Reply with the data below, repeated exactly in full.
Start of Exercise material
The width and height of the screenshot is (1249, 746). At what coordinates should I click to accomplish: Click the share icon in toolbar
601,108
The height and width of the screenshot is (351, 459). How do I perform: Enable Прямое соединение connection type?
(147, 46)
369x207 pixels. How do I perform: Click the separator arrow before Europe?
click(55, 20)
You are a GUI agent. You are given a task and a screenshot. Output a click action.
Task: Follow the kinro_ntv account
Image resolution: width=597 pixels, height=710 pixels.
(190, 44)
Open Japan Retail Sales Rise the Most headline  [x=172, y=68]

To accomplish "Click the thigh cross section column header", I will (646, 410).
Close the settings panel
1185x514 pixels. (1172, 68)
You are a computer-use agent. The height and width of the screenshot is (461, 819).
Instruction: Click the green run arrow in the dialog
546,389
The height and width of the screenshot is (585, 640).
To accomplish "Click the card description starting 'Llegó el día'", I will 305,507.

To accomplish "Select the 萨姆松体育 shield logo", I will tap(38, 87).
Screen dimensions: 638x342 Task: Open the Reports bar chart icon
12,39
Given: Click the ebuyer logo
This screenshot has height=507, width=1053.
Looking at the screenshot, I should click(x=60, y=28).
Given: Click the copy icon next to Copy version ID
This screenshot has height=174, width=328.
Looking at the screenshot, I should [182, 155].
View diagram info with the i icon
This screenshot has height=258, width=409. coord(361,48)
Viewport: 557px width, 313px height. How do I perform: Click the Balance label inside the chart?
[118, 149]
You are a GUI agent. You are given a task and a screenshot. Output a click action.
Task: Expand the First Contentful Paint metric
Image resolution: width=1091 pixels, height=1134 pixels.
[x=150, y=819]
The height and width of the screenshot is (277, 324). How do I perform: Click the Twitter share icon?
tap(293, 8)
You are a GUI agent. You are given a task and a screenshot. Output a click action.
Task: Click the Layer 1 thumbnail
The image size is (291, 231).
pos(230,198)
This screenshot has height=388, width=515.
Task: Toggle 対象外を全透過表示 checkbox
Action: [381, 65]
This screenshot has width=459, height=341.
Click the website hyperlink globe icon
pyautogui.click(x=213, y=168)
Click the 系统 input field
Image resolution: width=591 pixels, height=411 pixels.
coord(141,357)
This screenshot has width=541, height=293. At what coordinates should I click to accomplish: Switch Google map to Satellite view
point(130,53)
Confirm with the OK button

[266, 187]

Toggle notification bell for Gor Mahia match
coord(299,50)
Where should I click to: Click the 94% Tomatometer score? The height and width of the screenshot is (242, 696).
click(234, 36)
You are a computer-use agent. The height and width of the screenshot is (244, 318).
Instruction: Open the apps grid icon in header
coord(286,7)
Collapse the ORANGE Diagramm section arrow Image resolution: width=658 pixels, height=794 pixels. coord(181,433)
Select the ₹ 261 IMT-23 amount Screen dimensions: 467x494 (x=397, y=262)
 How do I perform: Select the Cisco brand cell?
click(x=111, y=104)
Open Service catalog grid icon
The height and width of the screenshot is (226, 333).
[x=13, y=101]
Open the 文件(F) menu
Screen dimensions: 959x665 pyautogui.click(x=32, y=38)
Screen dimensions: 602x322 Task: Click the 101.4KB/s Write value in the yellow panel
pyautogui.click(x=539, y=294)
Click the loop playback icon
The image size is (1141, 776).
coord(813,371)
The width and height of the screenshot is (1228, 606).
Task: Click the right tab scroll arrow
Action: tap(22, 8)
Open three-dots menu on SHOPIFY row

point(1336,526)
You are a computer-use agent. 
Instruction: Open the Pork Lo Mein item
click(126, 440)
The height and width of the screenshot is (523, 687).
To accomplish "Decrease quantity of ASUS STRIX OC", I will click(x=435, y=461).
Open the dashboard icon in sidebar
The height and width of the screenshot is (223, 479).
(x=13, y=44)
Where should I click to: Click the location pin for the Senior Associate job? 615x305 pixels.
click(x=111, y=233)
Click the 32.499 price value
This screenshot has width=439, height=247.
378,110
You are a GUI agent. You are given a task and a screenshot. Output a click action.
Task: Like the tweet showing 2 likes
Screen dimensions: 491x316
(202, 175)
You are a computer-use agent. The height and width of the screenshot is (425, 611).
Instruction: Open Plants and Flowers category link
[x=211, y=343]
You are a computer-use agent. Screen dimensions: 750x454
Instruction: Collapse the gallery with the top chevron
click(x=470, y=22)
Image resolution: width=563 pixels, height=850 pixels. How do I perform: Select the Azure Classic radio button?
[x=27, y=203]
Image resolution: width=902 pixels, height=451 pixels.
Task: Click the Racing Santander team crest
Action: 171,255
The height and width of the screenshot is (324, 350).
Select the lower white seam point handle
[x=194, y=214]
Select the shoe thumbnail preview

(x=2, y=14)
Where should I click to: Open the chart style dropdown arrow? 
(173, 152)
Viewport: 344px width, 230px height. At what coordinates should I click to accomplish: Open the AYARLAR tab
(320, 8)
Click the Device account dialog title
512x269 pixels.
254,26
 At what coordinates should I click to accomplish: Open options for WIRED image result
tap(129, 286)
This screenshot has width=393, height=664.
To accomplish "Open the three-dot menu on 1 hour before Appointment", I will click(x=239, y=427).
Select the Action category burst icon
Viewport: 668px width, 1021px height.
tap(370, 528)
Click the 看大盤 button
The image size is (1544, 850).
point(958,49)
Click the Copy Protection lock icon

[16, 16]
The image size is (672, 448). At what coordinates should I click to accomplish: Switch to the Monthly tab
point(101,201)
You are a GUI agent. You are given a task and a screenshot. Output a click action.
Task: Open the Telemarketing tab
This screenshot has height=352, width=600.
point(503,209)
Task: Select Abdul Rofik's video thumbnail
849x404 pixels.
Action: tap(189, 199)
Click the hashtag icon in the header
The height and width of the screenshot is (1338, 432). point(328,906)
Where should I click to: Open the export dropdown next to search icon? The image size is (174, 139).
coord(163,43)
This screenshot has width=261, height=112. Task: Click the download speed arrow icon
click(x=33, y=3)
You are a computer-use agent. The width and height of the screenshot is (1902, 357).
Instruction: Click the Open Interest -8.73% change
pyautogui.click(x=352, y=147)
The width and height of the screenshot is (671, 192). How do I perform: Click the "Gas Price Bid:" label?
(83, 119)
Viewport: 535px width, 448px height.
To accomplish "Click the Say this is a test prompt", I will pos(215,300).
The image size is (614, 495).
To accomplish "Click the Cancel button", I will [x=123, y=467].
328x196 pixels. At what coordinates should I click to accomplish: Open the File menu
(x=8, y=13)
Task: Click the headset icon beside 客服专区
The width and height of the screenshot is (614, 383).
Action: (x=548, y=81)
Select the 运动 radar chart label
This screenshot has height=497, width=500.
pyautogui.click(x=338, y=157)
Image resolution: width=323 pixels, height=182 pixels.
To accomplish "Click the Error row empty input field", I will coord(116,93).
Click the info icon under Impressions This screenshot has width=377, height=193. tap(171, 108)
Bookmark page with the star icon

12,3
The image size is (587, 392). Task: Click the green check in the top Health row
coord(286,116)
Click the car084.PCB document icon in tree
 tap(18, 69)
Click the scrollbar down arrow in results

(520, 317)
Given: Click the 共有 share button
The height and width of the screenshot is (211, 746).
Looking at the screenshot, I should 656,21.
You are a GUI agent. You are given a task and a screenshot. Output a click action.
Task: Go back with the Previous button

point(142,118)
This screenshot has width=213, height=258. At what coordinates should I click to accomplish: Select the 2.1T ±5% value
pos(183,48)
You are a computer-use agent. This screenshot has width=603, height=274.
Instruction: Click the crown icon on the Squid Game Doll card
End of Exercise material
__Completed task__
The width and height of the screenshot is (1249, 746). At what coordinates should I click to accomplish: Click the share icon in toolbar
601,108
The height and width of the screenshot is (351, 459). How do I perform: Enable Прямое соединение connection type?
(147, 46)
369x207 pixels. How do I perform: Click the separator arrow before Europe?
click(55, 20)
You are a GUI agent. You are given a task and a screenshot. Output a click action.
Task: Follow the kinro_ntv account
Image resolution: width=597 pixels, height=710 pixels.
(190, 44)
Open Japan Retail Sales Rise the Most headline  [x=172, y=68]

To accomplish "Click the thigh cross section column header", I will (646, 410).
Close the settings panel
1185x514 pixels. (1172, 68)
You are a computer-use agent. The height and width of the screenshot is (461, 819).
Instruction: Click the green run arrow in the dialog
546,389
The height and width of the screenshot is (585, 640).
To accomplish "Click the card description starting 'Llegó el día'", I will 305,507.

To accomplish "Select the 萨姆松体育 shield logo", I will tap(38, 87).
Screen dimensions: 638x342 Task: Open the Reports bar chart icon
12,39
Given: Click the ebuyer logo
This screenshot has height=507, width=1053.
Looking at the screenshot, I should click(x=60, y=28).
Given: Click the copy icon next to Copy version ID
This screenshot has height=174, width=328.
Looking at the screenshot, I should [182, 155].
View diagram info with the i icon
This screenshot has height=258, width=409. coord(361,48)
Viewport: 557px width, 313px height. How do I perform: Click the Balance label inside the chart?
[118, 149]
You are a GUI agent. You are given a task and a screenshot. Output a click action.
Task: Expand the First Contentful Paint metric
Image resolution: width=1091 pixels, height=1134 pixels.
[x=150, y=819]
The height and width of the screenshot is (277, 324). How do I perform: Click the Twitter share icon?
tap(293, 8)
You are a GUI agent. You are given a task and a screenshot. Output a click action.
Task: Click the Layer 1 thumbnail
The image size is (291, 231).
pos(230,198)
This screenshot has height=388, width=515.
Task: Toggle 対象外を全透過表示 checkbox
Action: [381, 65]
This screenshot has width=459, height=341.
Click the website hyperlink globe icon
pyautogui.click(x=213, y=168)
Click the 系统 input field
Image resolution: width=591 pixels, height=411 pixels.
coord(141,357)
This screenshot has width=541, height=293. At what coordinates should I click to accomplish: Switch Google map to Satellite view
point(130,53)
Confirm with the OK button

[266, 187]

Toggle notification bell for Gor Mahia match
coord(299,50)
Where should I click to: Click the 94% Tomatometer score? The height and width of the screenshot is (242, 696).
click(234, 36)
You are a computer-use agent. The height and width of the screenshot is (244, 318).
Instruction: Open the apps grid icon in header
coord(286,7)
Collapse the ORANGE Diagramm section arrow Image resolution: width=658 pixels, height=794 pixels. coord(181,433)
Select the ₹ 261 IMT-23 amount Screen dimensions: 467x494 (x=397, y=262)
 How do I perform: Select the Cisco brand cell?
click(x=111, y=104)
Open Service catalog grid icon
The height and width of the screenshot is (226, 333).
[x=13, y=101]
Open the 文件(F) menu
Screen dimensions: 959x665 pyautogui.click(x=32, y=38)
Screen dimensions: 602x322 Task: Click the 101.4KB/s Write value in the yellow panel
pyautogui.click(x=539, y=294)
Click the loop playback icon
The image size is (1141, 776).
coord(813,371)
The width and height of the screenshot is (1228, 606).
Task: Click the right tab scroll arrow
Action: tap(22, 8)
Open three-dots menu on SHOPIFY row

point(1336,526)
You are a computer-use agent. 
Instruction: Open the Pork Lo Mein item
click(126, 440)
The height and width of the screenshot is (523, 687).
To accomplish "Decrease quantity of ASUS STRIX OC", I will click(x=435, y=461).
Open the dashboard icon in sidebar
The height and width of the screenshot is (223, 479).
(x=13, y=44)
Where should I click to: Click the location pin for the Senior Associate job? 615x305 pixels.
click(x=111, y=233)
Click the 32.499 price value
This screenshot has width=439, height=247.
378,110
You are a GUI agent. You are given a task and a screenshot. Output a click action.
Task: Like the tweet showing 2 likes
Screen dimensions: 491x316
(202, 175)
You are a computer-use agent. The height and width of the screenshot is (425, 611).
Instruction: Open Plants and Flowers category link
[x=211, y=343]
You are a computer-use agent. Screen dimensions: 750x454
Instruction: Collapse the gallery with the top chevron
click(x=470, y=22)
Image resolution: width=563 pixels, height=850 pixels. How do I perform: Select the Azure Classic radio button?
[x=27, y=203]
Image resolution: width=902 pixels, height=451 pixels.
Task: Click the Racing Santander team crest
Action: 171,255
The height and width of the screenshot is (324, 350).
Select the lower white seam point handle
[x=194, y=214]
Select the shoe thumbnail preview

(x=2, y=14)
Where should I click to: Open the chart style dropdown arrow? 
(173, 152)
Viewport: 344px width, 230px height. At what coordinates should I click to accomplish: Open the AYARLAR tab
(320, 8)
Click the Device account dialog title
512x269 pixels.
254,26
 At what coordinates should I click to accomplish: Open options for WIRED image result
tap(129, 286)
This screenshot has width=393, height=664.
To accomplish "Open the three-dot menu on 1 hour before Appointment", I will click(x=239, y=427).
Select the Action category burst icon
Viewport: 668px width, 1021px height.
tap(370, 528)
Click the 看大盤 button
The image size is (1544, 850).
point(958,49)
Click the Copy Protection lock icon

[16, 16]
The image size is (672, 448). At what coordinates should I click to accomplish: Switch to the Monthly tab
point(101,201)
You are a GUI agent. You are given a task and a screenshot. Output a click action.
Task: Open the Telemarketing tab
This screenshot has height=352, width=600.
point(503,209)
Task: Select Abdul Rofik's video thumbnail
849x404 pixels.
Action: tap(189, 199)
Click the hashtag icon in the header
The height and width of the screenshot is (1338, 432). point(328,906)
Where should I click to: Open the export dropdown next to search icon? The image size is (174, 139).
coord(163,43)
This screenshot has width=261, height=112. Task: Click the download speed arrow icon
click(x=33, y=3)
You are a computer-use agent. The width and height of the screenshot is (1902, 357).
Instruction: Click the Open Interest -8.73% change
pyautogui.click(x=352, y=147)
The width and height of the screenshot is (671, 192). How do I perform: Click the "Gas Price Bid:" label?
(83, 119)
Viewport: 535px width, 448px height.
To accomplish "Click the Say this is a test prompt", I will pos(215,300).
The image size is (614, 495).
To accomplish "Click the Cancel button", I will [x=123, y=467].
328x196 pixels. At what coordinates should I click to accomplish: Open the File menu
(x=8, y=13)
Task: Click the headset icon beside 客服专区
The width and height of the screenshot is (614, 383).
Action: (x=548, y=81)
Select the 运动 radar chart label
This screenshot has height=497, width=500.
pyautogui.click(x=338, y=157)
Image resolution: width=323 pixels, height=182 pixels.
To accomplish "Click the Error row empty input field", I will coord(116,93).
Click the info icon under Impressions This screenshot has width=377, height=193. tap(171, 108)
Bookmark page with the star icon

12,3
The image size is (587, 392). Task: Click the green check in the top Health row
coord(286,116)
Click the car084.PCB document icon in tree
 tap(18, 69)
Click the scrollbar down arrow in results

(520, 317)
Given: Click the 共有 share button
The height and width of the screenshot is (211, 746).
Looking at the screenshot, I should 656,21.
You are a GUI agent. You are given a task and a screenshot. Output a click action.
Task: Go back with the Previous button

point(142,118)
This screenshot has width=213, height=258. At what coordinates should I click to accomplish: Select the 2.1T ±5% value
pos(183,48)
You are a computer-use agent. This screenshot has width=603, height=274.
Instruction: Click the crown icon on the Squid Game Doll card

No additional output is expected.